Circuit 1 (Broadcast): The SASP signal propagates local tissue damage information outward through paracrine signaling, exosomes, and circulating factors. This is a broadcast mechanism — energetically expensive, designed to be detected at a distance.
Circuit 2 (Immune Call): When Circuit 1 succeeds — when the immune system receives and correctly interprets the signal — senescent cells are cleared and the tissue is repaired. Circuit 2 is the intended resolution.
The pathology emerges when Circuit 2 fails.
When immune surveillance is impaired (age, chronic inflammation, immunosenescence), Circuit 1 fires without resolution. The broadcast continues into a tissue microenvironment that can no longer act on the information. This creates a feedback loop that is locally catastrophic: persistent SASP drives chronic inflammation, ECM remodeling, stem cell niche disruption, and secondary oncogenic transformation in neighboring cells.
The Systems-Information Framing
The key insight is that SASP is an information-theoretic event, not merely a chemical one. The senescent cell is a node that has made a commitment decision — irreversible cell cycle arrest — and is broadcasting this commitment to the network. The network's failure to respond is not a mechanical failure; it is an information-theoretic failure: the channel capacity between SASP signal and immune response has degraded.

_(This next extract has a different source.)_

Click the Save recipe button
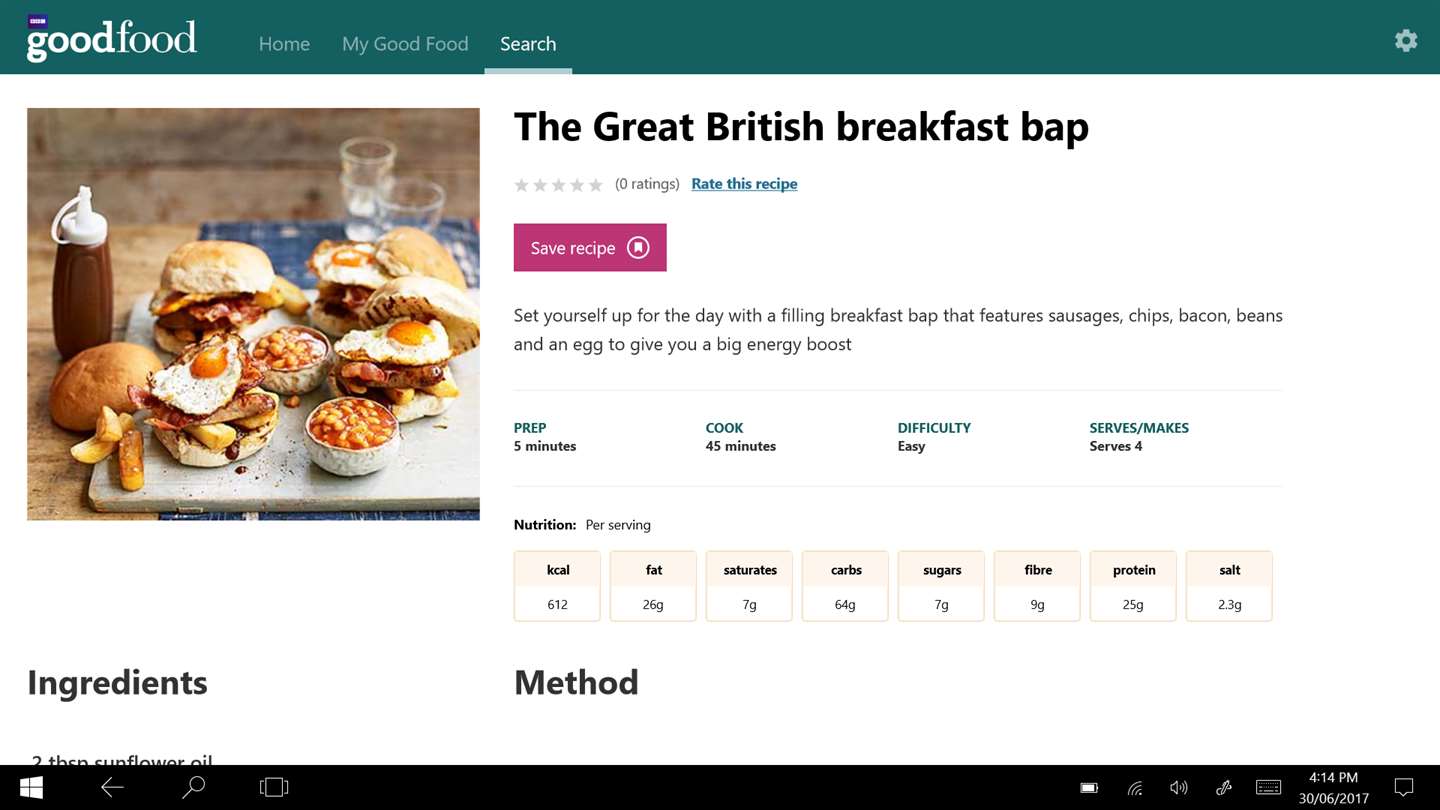pyautogui.click(x=590, y=248)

This reframes the senolytics debate. Clearing senescent cells is not primarily about removing damaged cells — it is about closing a failed information channel that has become a source of noise rather than signal. The question is whether the channel can be restored (immune enhancement) or must be permanently severed (senolytic clearance). The answer likely depends on the ratio of Circuit 1 frequency to Circuit 2 success rate — which is itself a function of immune age.